Auch auf Kreuzfahrtschiffen gebe es sehr strenge Auflagen. „Auf der Aida sind zurzeit nur die Hälfte der Passagiere unterwegs“, sagt Kirsten Fittau, Inhaberin des Langerfelder Reisebüros. Zudem werde vor und nach jedem Landgang Fieber gemessen. Doch die Maßnahmen überzeugen nicht genug Kunden, um wieder zu reisen. „Für dieses Jahr haben wir keine Buchungen mehr“, sagt Fittau. Die Provisionen, die sie zurückzahlen musste, wurden durch die Überbrückungshilfen des Bundes ersetzt. „Wie es weitergeht, ist sehr ungewiss“, sagt sie. Es gebe zwar schon einige Kunden, die für den nächsten Sommer buchten, aber man wisse noch nicht, ob die Reisen stattfinden. Sie empfiehlt, über ein Reisebüro zu buchen, weil die Kunden dann einen Ansprechpartner haben, der die Reise im Fall einer Stornierung abwickle.
Nach Ende der Förderung könnten Insolvenzen kommen
„Die Stimmungslage in der Region ist desolat“, sagt Jasper Rust, Referent für die Dienstleistungswirtschaft bei der Bergischen IHK. Er betreut unter anderem die Reisebüros in Wuppertal. Lag der Geschäftsklimaindex im September 2019 noch bei 2,9, ist er im September dieses Jahres auf minus 69 abgerutscht. „Es gibt die Andeutung, dass die Überbrückungshilfen des Bundes bis Mitte des nächsten Jahres verlängert werden“, sagt Hommel. Gleichzeitig besteht die Gefahr, dass es eine Insolvenzwelle gibt, sobald die Förderungen auslaufen.

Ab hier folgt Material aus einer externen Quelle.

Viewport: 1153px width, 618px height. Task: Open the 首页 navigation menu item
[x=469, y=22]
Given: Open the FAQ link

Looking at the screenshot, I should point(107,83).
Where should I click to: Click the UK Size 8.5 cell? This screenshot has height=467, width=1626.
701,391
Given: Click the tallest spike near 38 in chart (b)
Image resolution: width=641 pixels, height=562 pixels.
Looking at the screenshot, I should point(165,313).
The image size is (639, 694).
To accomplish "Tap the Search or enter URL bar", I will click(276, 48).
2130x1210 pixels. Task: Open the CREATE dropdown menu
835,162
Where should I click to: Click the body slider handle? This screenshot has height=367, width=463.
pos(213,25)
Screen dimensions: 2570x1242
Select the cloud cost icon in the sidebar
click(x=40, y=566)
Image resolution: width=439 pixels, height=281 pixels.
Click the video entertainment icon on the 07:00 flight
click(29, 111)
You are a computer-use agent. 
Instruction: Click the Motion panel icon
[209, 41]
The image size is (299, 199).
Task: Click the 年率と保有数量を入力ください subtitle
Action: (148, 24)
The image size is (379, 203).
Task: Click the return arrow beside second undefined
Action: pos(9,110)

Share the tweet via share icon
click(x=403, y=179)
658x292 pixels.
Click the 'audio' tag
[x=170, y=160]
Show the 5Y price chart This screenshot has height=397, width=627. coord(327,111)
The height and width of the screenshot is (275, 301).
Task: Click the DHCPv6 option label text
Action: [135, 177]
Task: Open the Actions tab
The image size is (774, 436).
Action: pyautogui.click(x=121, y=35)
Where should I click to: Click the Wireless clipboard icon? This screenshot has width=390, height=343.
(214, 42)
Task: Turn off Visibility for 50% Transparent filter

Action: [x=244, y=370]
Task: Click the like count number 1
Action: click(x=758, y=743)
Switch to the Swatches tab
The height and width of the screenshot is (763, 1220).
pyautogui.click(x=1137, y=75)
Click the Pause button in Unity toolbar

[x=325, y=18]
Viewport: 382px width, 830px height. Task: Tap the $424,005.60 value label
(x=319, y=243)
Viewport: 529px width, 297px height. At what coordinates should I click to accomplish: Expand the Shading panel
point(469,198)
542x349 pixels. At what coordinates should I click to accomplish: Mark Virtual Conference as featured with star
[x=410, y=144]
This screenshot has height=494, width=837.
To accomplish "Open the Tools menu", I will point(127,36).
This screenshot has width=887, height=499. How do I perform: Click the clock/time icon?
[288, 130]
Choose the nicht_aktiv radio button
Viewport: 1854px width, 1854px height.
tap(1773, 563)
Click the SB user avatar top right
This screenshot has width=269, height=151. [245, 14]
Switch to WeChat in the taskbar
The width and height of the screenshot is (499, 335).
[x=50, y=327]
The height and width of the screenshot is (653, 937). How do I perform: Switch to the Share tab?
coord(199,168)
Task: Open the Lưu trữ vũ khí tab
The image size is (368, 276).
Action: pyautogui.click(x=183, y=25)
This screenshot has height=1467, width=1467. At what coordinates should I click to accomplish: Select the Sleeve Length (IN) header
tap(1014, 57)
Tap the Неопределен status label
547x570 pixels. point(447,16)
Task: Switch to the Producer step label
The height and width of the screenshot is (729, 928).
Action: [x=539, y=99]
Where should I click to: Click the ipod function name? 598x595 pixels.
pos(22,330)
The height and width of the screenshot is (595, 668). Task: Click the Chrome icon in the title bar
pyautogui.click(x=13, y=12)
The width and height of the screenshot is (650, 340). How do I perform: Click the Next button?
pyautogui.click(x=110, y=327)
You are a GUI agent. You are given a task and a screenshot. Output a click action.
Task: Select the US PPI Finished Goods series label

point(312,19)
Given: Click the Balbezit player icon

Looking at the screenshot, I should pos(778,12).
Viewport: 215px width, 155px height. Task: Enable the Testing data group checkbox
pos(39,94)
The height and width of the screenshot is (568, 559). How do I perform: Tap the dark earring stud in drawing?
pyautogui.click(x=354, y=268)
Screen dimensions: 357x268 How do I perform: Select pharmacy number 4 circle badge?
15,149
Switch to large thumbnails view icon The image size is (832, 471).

Die erwartet auch der Deutsche Reiseverband (DRV). „Die Situation in der Reisewirtschaft ist existenzbedrohend. Knapp 70 Prozent der von uns jüngst befragten Reisebüros sehen sich massiv in ihrer Existenz bedroht“, sagt Torsten Schäfer, Leiter der Pressestelle. Die deutsche Reisewirtschaft, in der mehr als 100 000 Menschen in Reisebüros und bei Reiseveranstaltern beschäftigt sind, sei auf ausländische Ziele angewiesen. Aber immer neue Regionen würden zu Risikogebieten erklärt. „Es muss Schluss sein mit dem Wirrwarr für Reisende und Reisebüros“, fordert Schäfer. Das Bashing müsse aufhören, dass Reiserückkehrer für die Ausbreitung des Virus verantwortlich sind.
„Rückkehrer aus dem Familienurlaub im Kosovo oder Albanien tragen Covid-Infektionen nach Deutschland. Das sind keine klassischen Reiseländer der Deutschen“, sagt er. „Im Urlaub kommt es genauso wie zuhause darauf an, wie man sich verhält und ob Menschen die notwendigen Regeln einhalten: Abstand halten, Mund und Nase bedecken und Hände waschen“, sagt Schäfer. Diese Fakten ignoriere aber die Bundesregierung. Der Verband fordert aus diesem Grund „eine abgestimmte Test-Strategie für Reiserückkehrer, damit das Reisen auch in Corona-Zeiten wieder zu einer gewissen Normalität zurückkehren kann.“
Die Landesregierung NRW hat bis zum 30. November dieses Jahres touristische Übernachtungen verboten. In der aktuellen Corona-Schutzverordnung heißt es dazu: „Übernachtungsangebote zu touristischen Zwecken, die nach dem 29. Oktober angetreten worden sind, sind bis zum 30. November untersagt.“ Auch zahlreiche Bundesländer, darunter Schleswig-Holstein und Bayern, haben aktuell verfügt, dass Touristen bis zum 2. November abreisen müssen.